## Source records
......
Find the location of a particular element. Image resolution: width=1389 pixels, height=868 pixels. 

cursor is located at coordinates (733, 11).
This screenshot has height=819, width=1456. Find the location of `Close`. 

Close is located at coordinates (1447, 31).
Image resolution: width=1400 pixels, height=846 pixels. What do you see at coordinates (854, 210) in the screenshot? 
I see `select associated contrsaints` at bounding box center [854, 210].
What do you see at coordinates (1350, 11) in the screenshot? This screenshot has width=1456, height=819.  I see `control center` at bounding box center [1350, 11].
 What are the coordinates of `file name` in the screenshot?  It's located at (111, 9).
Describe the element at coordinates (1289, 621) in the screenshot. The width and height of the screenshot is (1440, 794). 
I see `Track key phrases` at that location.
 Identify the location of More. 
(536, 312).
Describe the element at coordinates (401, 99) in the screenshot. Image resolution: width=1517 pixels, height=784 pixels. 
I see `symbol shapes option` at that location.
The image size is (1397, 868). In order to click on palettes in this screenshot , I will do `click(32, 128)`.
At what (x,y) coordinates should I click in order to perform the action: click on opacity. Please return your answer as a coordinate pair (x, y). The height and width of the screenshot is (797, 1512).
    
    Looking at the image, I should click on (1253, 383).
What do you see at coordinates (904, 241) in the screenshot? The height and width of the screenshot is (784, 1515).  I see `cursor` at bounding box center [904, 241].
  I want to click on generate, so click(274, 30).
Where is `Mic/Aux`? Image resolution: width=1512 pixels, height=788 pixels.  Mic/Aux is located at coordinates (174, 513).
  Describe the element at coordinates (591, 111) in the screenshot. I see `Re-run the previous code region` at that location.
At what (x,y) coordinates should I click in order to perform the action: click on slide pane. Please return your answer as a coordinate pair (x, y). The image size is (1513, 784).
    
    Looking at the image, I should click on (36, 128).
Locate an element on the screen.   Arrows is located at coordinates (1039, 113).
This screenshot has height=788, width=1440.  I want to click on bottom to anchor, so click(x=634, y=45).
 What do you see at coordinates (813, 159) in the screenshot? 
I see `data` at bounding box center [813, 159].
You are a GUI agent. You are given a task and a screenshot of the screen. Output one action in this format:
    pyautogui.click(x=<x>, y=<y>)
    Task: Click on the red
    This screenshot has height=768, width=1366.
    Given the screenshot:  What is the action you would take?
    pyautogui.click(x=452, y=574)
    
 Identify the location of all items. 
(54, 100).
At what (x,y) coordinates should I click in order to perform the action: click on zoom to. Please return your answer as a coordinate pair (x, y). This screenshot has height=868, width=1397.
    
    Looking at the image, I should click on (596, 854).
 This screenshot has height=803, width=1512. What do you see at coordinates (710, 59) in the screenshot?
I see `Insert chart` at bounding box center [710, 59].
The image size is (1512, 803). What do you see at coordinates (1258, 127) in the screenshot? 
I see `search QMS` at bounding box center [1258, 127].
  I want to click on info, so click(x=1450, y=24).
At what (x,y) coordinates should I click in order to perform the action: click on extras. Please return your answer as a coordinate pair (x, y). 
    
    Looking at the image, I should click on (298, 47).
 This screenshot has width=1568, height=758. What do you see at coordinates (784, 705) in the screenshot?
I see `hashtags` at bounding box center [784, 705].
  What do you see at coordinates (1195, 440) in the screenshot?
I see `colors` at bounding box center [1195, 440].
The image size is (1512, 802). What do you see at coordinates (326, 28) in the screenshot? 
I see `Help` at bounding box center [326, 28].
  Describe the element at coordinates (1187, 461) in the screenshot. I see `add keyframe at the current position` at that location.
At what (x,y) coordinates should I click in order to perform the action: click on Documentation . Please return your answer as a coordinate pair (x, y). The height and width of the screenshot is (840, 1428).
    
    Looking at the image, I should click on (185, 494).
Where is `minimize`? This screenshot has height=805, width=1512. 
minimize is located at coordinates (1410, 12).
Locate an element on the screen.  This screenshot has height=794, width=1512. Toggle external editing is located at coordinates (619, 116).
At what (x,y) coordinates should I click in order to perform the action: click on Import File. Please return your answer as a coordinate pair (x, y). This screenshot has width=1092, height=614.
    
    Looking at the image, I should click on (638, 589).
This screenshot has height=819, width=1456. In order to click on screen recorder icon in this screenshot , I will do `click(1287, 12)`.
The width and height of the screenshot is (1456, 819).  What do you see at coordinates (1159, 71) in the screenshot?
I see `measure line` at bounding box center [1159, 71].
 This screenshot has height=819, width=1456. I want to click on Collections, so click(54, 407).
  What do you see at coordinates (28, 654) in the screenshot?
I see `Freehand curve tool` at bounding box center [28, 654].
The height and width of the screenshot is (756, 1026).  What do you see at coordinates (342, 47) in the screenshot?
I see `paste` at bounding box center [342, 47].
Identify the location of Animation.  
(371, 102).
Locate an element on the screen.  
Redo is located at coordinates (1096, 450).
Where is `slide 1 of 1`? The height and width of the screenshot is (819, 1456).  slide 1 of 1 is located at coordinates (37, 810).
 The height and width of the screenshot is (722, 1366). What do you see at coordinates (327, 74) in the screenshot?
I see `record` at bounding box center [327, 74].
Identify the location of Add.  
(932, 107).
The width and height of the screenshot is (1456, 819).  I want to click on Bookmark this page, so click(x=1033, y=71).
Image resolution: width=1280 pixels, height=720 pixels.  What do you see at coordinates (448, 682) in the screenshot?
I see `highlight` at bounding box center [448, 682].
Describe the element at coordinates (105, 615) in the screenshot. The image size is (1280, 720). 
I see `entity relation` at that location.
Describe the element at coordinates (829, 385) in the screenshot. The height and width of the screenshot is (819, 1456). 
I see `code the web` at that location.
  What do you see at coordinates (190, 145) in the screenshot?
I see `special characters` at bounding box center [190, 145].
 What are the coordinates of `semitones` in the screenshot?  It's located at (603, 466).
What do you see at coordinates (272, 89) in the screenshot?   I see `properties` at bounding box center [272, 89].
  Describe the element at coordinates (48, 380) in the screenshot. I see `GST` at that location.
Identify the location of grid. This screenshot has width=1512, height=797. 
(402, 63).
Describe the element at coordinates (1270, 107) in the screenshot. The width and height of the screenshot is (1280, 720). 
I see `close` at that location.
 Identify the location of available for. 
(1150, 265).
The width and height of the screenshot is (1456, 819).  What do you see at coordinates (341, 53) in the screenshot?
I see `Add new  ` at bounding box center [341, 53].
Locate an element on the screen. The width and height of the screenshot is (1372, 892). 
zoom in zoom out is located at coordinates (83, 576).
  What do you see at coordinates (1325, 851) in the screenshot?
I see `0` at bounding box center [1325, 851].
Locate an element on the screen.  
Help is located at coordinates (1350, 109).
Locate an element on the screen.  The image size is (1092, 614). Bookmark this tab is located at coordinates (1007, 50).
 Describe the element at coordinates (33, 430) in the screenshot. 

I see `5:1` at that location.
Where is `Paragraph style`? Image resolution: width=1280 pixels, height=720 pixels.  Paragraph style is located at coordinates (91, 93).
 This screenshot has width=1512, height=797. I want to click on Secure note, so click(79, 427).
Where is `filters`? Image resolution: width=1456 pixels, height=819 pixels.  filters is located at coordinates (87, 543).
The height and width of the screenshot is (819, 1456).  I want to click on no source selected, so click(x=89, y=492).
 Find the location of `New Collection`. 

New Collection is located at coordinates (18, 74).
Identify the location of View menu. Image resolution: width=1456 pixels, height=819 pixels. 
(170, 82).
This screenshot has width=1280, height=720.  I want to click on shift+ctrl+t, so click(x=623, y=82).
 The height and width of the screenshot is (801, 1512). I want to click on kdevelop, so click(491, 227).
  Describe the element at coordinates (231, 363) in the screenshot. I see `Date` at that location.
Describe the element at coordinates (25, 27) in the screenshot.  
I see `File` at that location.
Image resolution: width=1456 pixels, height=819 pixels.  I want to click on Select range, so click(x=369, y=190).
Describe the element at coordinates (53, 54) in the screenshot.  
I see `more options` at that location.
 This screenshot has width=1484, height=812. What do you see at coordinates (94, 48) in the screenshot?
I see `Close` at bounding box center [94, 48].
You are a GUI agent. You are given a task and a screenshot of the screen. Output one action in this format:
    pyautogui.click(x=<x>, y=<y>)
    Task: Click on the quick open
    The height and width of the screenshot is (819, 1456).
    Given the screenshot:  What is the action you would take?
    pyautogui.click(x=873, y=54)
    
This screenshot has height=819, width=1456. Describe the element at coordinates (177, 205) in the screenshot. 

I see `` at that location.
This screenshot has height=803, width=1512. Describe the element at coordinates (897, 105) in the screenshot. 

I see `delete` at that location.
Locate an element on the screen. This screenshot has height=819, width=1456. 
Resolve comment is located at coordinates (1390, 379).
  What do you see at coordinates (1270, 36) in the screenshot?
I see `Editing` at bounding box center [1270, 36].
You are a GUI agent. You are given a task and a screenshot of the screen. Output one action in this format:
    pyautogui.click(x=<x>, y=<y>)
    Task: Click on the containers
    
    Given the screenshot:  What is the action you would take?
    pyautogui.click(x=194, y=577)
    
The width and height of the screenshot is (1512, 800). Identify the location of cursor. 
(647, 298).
......
## Task instructions
Reproduce the entries from the line with "so click(x=1033, y=71)." to the line with "at (603, 466).", switching "Describe" to "Identify" and leaving everything else unchanged.

## Written answer
The width and height of the screenshot is (1456, 819).  I want to click on Bookmark this page, so click(x=1033, y=71).
Image resolution: width=1280 pixels, height=720 pixels.  What do you see at coordinates (448, 682) in the screenshot?
I see `highlight` at bounding box center [448, 682].
Identify the element at coordinates (105, 615) in the screenshot. The image size is (1280, 720). 
I see `entity relation` at that location.
Identify the element at coordinates (829, 385) in the screenshot. The height and width of the screenshot is (819, 1456). 
I see `code the web` at that location.
  What do you see at coordinates (190, 145) in the screenshot?
I see `special characters` at bounding box center [190, 145].
 What are the coordinates of `semitones` in the screenshot?  It's located at (603, 466).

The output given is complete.